Цель задания: Продублируйте дословно строки материала от самого начала до строки, содержащей «yes is located at coordinates (442, 368).», включительно.

Записи набора данных:
====

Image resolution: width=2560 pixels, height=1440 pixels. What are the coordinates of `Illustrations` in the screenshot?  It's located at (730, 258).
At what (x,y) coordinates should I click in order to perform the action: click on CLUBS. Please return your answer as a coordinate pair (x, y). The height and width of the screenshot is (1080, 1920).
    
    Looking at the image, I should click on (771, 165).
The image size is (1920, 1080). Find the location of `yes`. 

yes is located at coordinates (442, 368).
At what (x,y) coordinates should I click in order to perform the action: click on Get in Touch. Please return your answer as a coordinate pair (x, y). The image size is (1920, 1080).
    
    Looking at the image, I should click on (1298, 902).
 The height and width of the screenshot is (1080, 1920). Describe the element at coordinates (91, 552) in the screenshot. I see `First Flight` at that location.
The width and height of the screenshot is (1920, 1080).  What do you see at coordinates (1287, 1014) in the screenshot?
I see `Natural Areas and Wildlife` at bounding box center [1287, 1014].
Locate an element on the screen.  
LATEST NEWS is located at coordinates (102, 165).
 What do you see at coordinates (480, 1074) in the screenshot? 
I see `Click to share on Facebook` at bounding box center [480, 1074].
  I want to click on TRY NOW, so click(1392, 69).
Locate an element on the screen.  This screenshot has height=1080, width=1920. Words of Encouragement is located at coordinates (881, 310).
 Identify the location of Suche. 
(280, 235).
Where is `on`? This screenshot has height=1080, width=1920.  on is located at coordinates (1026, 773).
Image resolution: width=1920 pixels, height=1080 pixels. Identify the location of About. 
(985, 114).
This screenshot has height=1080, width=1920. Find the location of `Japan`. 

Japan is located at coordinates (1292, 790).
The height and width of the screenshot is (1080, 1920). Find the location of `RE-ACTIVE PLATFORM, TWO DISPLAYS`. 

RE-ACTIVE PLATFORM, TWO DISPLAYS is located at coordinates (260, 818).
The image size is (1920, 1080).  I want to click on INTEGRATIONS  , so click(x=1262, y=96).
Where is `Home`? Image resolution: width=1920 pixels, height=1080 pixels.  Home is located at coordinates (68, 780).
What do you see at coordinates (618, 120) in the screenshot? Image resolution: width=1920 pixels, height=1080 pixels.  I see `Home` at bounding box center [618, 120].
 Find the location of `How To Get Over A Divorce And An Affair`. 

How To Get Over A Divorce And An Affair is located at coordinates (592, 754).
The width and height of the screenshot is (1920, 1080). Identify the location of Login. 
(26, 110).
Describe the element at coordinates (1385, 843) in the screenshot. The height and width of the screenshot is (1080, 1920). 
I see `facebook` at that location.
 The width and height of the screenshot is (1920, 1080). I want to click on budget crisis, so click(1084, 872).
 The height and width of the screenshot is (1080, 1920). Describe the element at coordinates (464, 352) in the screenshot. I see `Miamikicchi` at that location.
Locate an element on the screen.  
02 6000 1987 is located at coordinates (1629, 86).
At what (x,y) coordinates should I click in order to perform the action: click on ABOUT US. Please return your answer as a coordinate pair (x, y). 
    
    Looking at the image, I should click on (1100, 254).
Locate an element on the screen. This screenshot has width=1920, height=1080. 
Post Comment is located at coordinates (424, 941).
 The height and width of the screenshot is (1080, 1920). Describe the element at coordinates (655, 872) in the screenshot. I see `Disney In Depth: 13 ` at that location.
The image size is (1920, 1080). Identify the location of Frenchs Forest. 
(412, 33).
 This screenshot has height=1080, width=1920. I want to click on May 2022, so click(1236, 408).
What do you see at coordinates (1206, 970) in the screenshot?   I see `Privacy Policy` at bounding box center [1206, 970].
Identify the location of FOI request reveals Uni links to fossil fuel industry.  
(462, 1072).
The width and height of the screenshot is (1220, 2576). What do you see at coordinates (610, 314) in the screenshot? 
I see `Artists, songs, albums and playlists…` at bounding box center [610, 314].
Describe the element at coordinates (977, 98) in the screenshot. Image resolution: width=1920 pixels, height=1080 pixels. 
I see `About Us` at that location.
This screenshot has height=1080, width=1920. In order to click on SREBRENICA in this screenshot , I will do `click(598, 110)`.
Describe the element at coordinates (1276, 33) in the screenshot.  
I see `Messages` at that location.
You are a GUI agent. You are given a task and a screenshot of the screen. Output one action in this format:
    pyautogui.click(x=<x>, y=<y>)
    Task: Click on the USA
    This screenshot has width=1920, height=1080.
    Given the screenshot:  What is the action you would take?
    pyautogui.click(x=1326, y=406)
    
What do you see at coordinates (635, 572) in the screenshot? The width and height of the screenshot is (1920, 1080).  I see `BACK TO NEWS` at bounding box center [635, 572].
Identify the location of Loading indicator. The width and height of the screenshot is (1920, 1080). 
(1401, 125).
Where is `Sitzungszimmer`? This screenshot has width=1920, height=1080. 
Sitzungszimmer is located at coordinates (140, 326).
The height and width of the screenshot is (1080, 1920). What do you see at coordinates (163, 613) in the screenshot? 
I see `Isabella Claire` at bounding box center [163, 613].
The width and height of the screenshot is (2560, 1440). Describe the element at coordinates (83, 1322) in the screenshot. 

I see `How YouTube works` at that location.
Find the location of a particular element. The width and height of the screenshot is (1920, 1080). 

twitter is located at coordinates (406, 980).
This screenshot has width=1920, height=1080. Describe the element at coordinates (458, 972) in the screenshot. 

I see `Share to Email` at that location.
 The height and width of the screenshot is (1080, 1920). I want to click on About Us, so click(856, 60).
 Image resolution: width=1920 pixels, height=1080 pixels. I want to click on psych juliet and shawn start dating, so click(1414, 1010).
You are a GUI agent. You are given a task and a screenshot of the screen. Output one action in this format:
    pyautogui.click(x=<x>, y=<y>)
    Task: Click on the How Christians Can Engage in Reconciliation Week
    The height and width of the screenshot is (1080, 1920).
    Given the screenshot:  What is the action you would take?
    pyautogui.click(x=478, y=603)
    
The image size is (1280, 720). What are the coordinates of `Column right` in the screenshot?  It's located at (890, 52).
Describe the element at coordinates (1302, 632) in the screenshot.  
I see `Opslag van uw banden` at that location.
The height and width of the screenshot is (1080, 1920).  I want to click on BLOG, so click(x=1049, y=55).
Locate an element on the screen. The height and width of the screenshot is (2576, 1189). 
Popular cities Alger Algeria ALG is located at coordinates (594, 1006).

====

Ответ на задание:
Image resolution: width=2560 pixels, height=1440 pixels. What are the coordinates of `Illustrations` in the screenshot?  It's located at (730, 258).
At what (x,y) coordinates should I click in order to perform the action: click on CLUBS. Please return your answer as a coordinate pair (x, y). The height and width of the screenshot is (1080, 1920).
    
    Looking at the image, I should click on (771, 165).
The image size is (1920, 1080). Find the location of `yes`. 

yes is located at coordinates (442, 368).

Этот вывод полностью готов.